** Start Provided passage **

Recently, I’ve been frustrated trying to shoot panoramic photographs of room interiors. I decided today to take a different tack on the problem. I am pleased with the results.
The problem with interior panoramic photographs is those dang windows to the outside world. They are almost always many stops of light brighter than the ambient room light. At night, they tend to many stops darker. You just can’t shoot all your panoramas at dusk. The building invariably faces the wrong way for that. So you are left to shoot in that 15 minute window of balanced light, resort to software shenanigans or light it yourself.
Here is a photo of my first panoramic attempt at a tight interior. It was shot with ambient light – very warm ambient light. I waited till noon to get the light as even as I could out the window. The windows completely overexposed anyway. I ended up shooting the windows separately and painstakingly cutting and pasting them in via image editing software. Notice those nice barrel-distortion curves. It was no picnic!
Next, I tried the HDR Route of panoramic photography. By bracketing exposures and then combining them, I was able to compensate for widely-varying light conditions inside and out and get and image which (barely) made me happy.

** End Provided passage **
** Start Dataset entries **

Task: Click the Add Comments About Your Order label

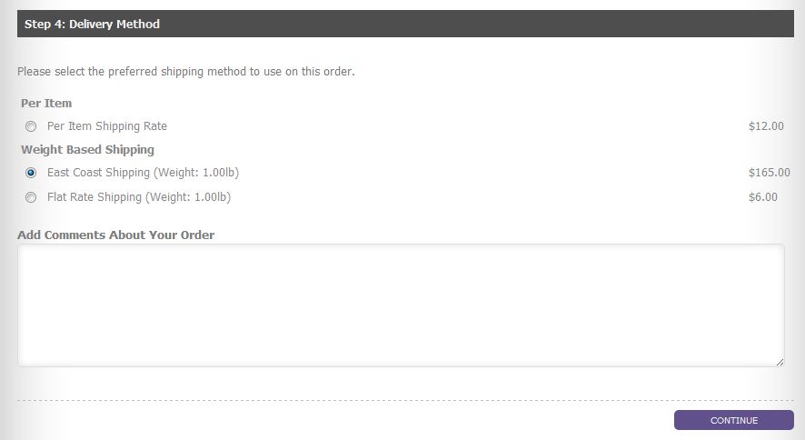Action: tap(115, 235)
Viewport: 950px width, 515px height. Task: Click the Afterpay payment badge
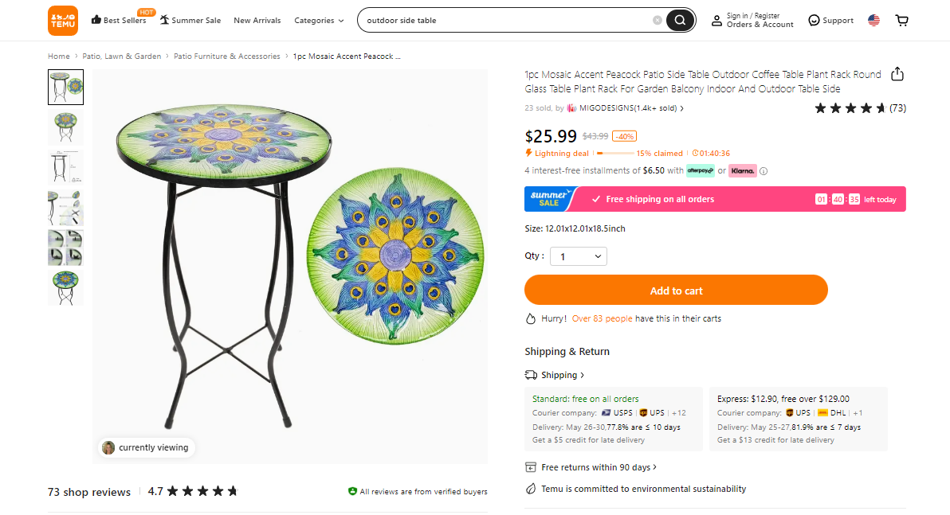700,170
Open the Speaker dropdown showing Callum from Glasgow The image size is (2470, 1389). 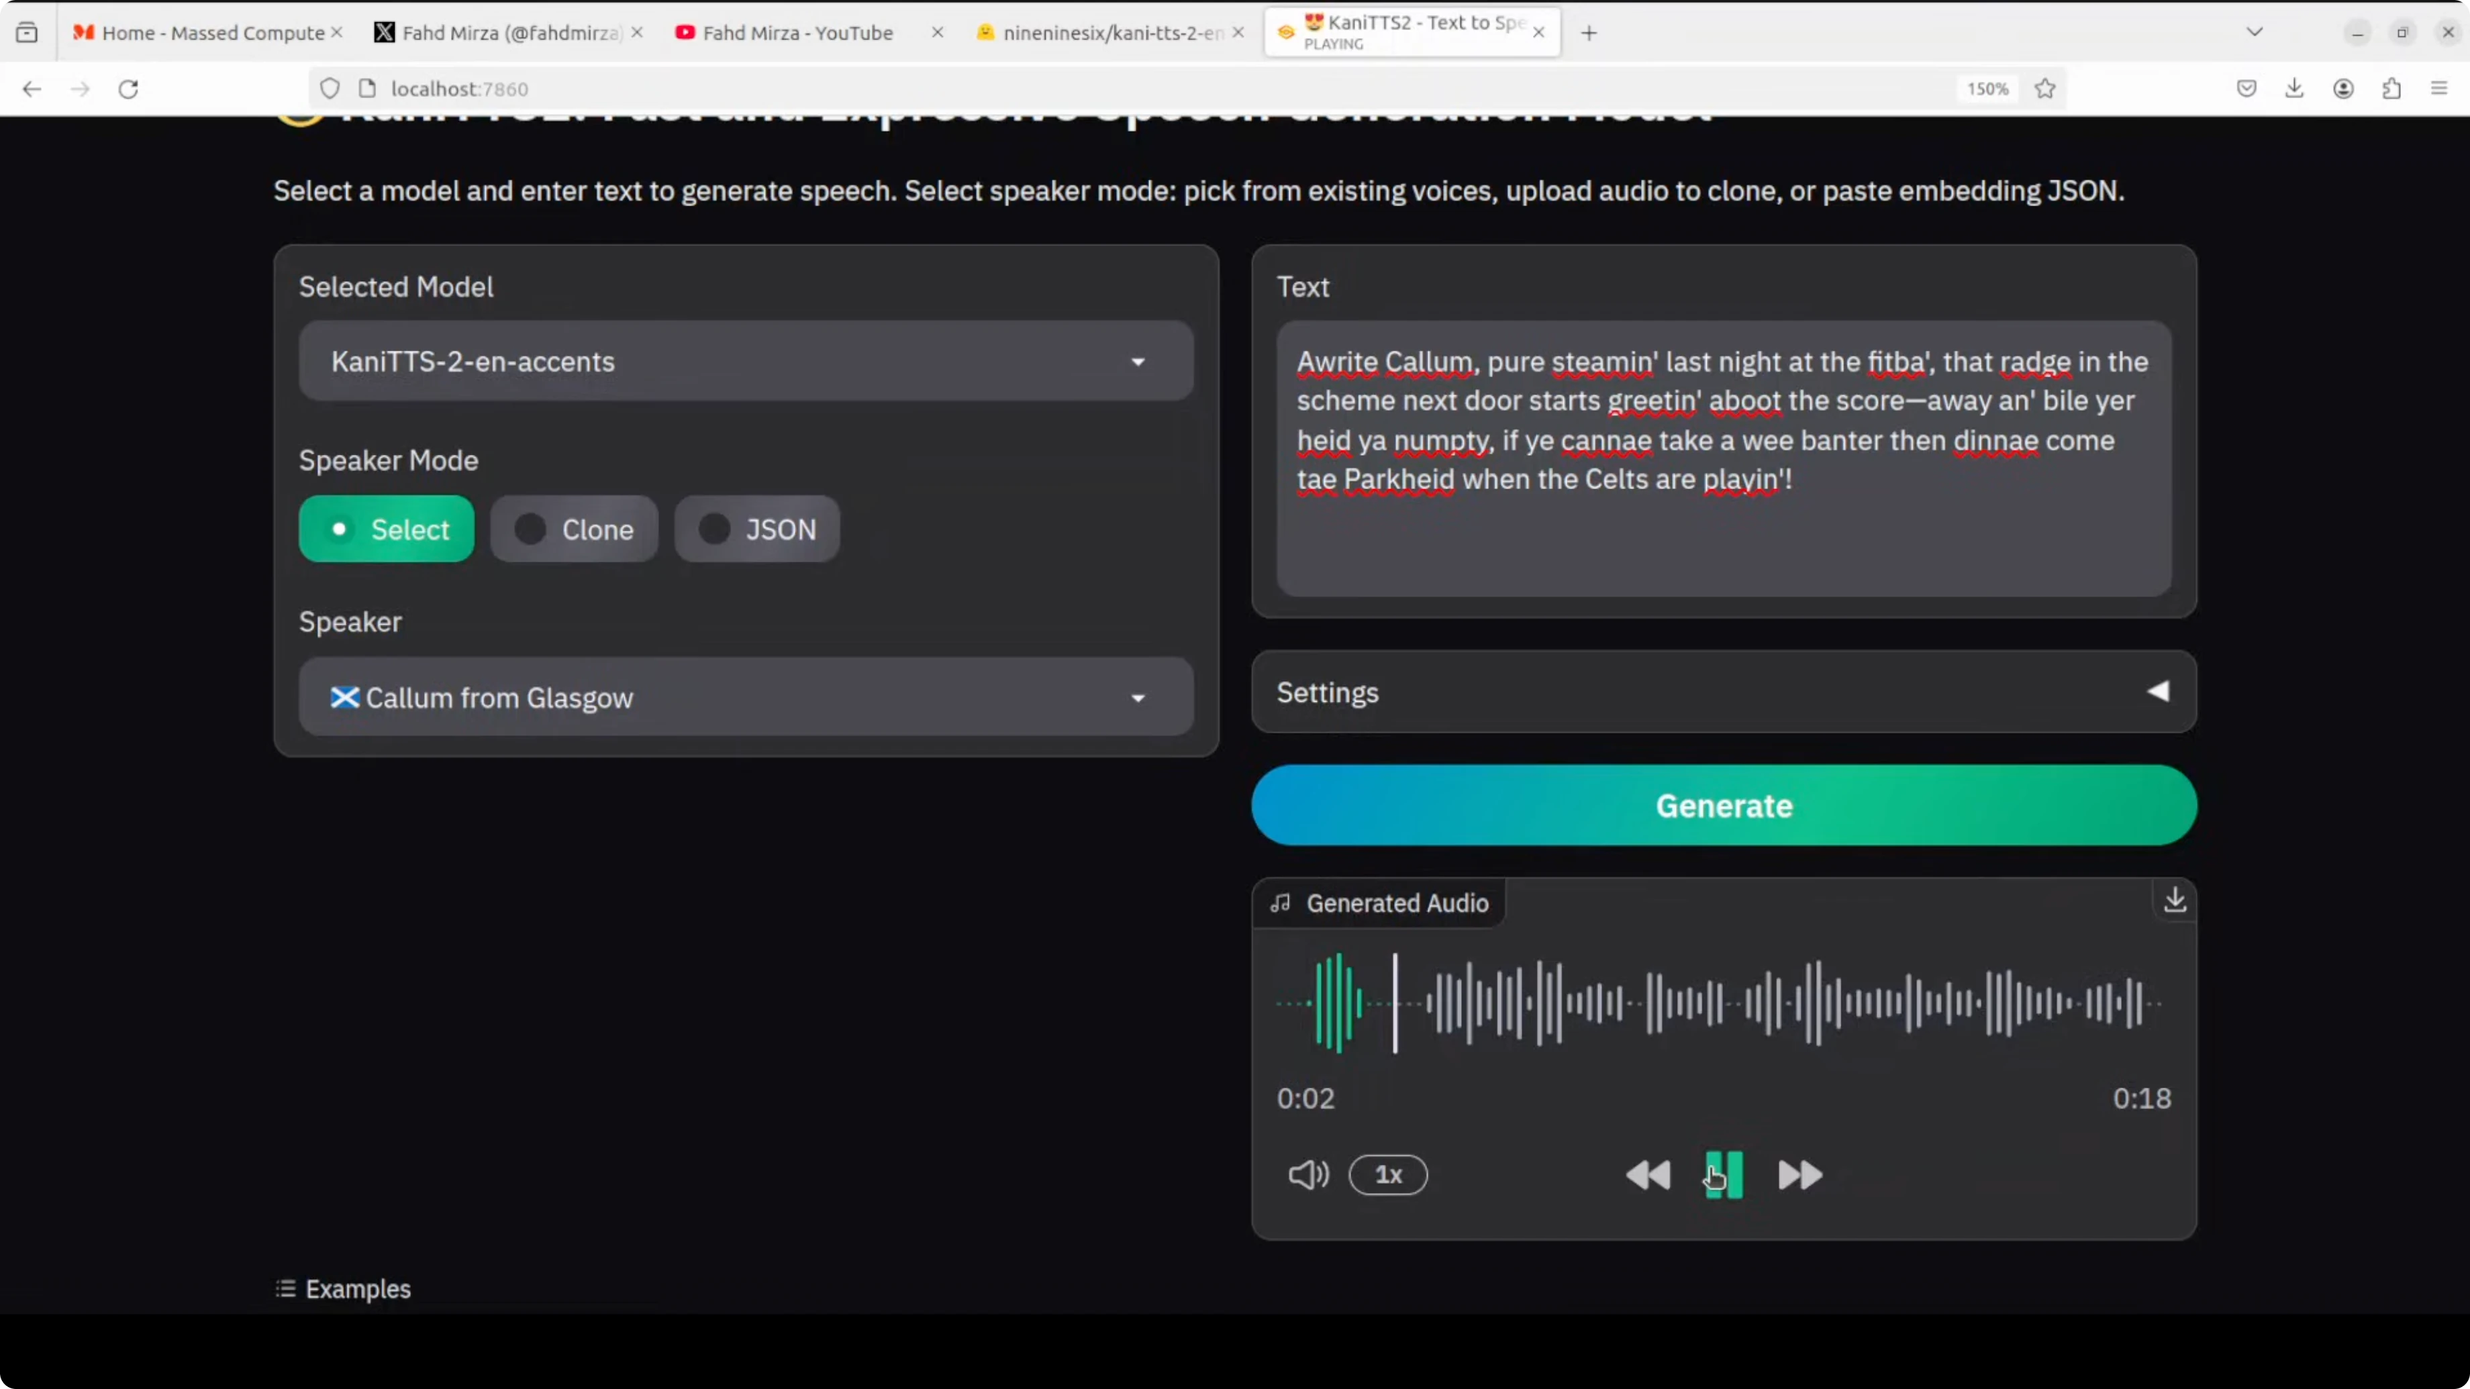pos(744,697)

** End Dataset entries **

■ **Problem set**
#1 In the piece on interior panoramic photography, why are windows a problem when shooting room interiors? Answer in one to three sentences.
#2 In the piece on interior panoramic photography, until what time did the writer wait before shooting the first panoramic attempt?

■ **Solved tasks**
#1 During the day, windows are almost always many stops of light brighter than the ambient room light, and at night they tend to be many stops darker. As a result, the light is balanced only in a brief 15-minute window. Otherwise the photographer must turn to software or bring in their own lighting.

#2 Noon.